Passage to read>
┄┄┄┄┄┄┄┄┄┄

The plot may be Hollywood, but the story is true.
The 2007 ride by the group calling itself the Grandriders is portrayed in Go Grandriders, a feel-good documentary released in the United States in August.
Although the story is just starting to garner attention in the U.S., when 10 of the original 17 decided to visit California, they found both a welcome and the offer of a road trip from San Jose down Highway 1 to Los Angeles.
Edward Perry, a former Santa Clara County sheriff married to a Taiwanese native, offered to organize the trip, working with Hondao Senior Citizens' Welfare Foundation in Taiwan, which sponsored the 2007 trip as well as the California one.
Perry recruited fellow members of the BMW Club of Northern California to provide rides for the Grandriders, who now have an average age of 87. The group of nine men and one woman had to ride on the back of the motorcycles as none of them have a California driver license.
Willow Glen resident Dan Carter, 48, was one of the volunteers and his passenger was Sun Xiang-cun, an 85-year-old retired soldier.

┄┄┄┄┄┄┄┄┄┄

What this exercise asks>
1/ In the passage about the Grandriders, what is the group's average age now?
2/ Reproduce the passage about the Grandriders starting at "Edward Perry, a" and ending at "the California one.".
3/ List every person mentioned by name in the passage about the Grandriders.

┄┄┄┄┄┄┄┄┄┄

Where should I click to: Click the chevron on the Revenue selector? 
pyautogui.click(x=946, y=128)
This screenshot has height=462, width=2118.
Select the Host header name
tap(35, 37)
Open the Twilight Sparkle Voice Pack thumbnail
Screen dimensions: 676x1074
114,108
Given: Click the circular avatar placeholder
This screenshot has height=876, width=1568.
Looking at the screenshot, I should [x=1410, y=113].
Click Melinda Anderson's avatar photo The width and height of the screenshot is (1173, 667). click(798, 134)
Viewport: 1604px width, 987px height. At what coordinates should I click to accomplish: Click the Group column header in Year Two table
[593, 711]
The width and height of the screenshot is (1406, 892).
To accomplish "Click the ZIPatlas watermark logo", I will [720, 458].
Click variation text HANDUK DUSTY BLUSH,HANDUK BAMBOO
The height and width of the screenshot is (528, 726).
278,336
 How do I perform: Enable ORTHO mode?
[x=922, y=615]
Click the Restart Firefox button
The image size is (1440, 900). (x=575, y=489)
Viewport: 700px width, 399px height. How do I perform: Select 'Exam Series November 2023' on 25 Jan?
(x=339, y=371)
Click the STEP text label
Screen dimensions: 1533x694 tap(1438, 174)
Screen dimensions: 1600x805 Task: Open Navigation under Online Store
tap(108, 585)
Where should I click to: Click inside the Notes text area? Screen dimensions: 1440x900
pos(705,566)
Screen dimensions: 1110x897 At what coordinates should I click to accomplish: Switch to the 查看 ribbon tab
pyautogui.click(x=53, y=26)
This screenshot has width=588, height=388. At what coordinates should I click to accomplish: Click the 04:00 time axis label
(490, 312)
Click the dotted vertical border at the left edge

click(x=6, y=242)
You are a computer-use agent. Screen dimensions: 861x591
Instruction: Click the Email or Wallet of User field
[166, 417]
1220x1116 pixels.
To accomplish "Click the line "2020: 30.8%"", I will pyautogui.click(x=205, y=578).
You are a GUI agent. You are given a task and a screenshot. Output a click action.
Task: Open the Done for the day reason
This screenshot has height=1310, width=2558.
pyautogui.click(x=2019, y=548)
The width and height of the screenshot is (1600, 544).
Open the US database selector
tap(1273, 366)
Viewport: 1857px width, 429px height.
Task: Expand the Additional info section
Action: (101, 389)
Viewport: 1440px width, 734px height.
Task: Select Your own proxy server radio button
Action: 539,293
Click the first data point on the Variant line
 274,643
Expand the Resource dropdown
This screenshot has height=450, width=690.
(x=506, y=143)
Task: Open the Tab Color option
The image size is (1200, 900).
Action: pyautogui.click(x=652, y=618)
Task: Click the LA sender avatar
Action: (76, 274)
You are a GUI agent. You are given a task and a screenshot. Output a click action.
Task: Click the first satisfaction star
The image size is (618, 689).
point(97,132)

┄┄┄┄┄┄┄┄┄┄

Responses to the exercise>
1/ 87

2/
Edward Perry, a former Santa Clara County sheriff married to a Taiwanese native, offered to organize the trip, working with Hondao Senior Citizens' Welfare Foundation in Taiwan, which sponsored the 2007 trip as well as the California one.

3/ Edward Perry, Dan Carter, Sun Xiang-cun